There's a really nice little IO calculator here that I frequently use when planning out storage. wmarow's storage directory is also nice for getting some fairly contemporary disk performance numbers.

If I dedicate a pair spindles to a particular task, such as transaction logs, and they're not even breaking a sweat with the workload...why not just put that workload onto a larger RAID 10?

Remember that putting sequential IO onto a spindle with random IO makes that sequential IO random. Your transaction log disks may look like they're not breaking a sweat because you're seeing sequential IO operations. Sequential reads and writes to a RAID-1 volume will be quite fast, so if you're basing "not breaking a sweat" on disk queue length, for example, you're not getting the whole story.

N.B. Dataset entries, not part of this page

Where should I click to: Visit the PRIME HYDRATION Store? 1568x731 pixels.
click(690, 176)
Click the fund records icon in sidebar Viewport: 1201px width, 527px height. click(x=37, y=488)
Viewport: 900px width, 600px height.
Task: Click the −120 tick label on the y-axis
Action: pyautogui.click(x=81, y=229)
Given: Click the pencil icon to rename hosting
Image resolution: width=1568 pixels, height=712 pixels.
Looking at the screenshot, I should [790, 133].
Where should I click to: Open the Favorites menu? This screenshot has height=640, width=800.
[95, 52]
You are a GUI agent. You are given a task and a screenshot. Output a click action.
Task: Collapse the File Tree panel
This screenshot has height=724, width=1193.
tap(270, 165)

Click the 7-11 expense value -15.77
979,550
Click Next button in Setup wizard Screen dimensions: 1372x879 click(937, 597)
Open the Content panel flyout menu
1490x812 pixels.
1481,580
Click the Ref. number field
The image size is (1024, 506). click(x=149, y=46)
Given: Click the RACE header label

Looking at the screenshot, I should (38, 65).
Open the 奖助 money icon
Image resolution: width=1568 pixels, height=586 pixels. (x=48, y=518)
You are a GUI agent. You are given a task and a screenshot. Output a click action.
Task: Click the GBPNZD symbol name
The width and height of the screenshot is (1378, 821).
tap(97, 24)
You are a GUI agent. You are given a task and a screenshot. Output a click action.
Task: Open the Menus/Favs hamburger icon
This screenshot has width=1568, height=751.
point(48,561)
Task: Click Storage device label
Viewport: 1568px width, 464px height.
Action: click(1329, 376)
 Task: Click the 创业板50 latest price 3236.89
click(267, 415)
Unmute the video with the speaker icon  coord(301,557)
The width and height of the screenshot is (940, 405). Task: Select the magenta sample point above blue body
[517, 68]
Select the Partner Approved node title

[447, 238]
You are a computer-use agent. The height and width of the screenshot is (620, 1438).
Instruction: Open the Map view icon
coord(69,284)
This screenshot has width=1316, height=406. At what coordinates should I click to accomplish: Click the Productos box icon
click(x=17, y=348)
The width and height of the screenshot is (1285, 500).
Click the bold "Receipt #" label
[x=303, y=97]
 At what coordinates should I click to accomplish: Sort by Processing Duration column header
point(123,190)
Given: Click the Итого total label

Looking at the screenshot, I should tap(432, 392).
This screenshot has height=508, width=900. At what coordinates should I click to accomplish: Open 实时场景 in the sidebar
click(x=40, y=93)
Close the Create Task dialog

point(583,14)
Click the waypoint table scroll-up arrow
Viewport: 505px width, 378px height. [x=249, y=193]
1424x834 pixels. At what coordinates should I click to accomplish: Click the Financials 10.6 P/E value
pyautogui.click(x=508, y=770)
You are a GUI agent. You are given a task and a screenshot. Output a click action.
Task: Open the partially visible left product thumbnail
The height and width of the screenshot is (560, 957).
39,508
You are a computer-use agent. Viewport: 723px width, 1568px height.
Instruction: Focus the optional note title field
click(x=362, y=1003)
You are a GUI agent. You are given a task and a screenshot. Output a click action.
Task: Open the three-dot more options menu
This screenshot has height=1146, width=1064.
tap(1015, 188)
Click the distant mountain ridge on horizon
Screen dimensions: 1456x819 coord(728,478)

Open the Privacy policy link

Measure or calculate the maximum possible random IOPS for the intended destination volume, take a baseline of the current workload on that volume, and then decide if you have enough headroom to put those transaction log IOPS into the remaining random IO in the destination volume. Also, be sure to budget the space necessary for the workload (obviously). If you're so inclined, build in a percentage of additional "headroom" in your IO workload / space allocation.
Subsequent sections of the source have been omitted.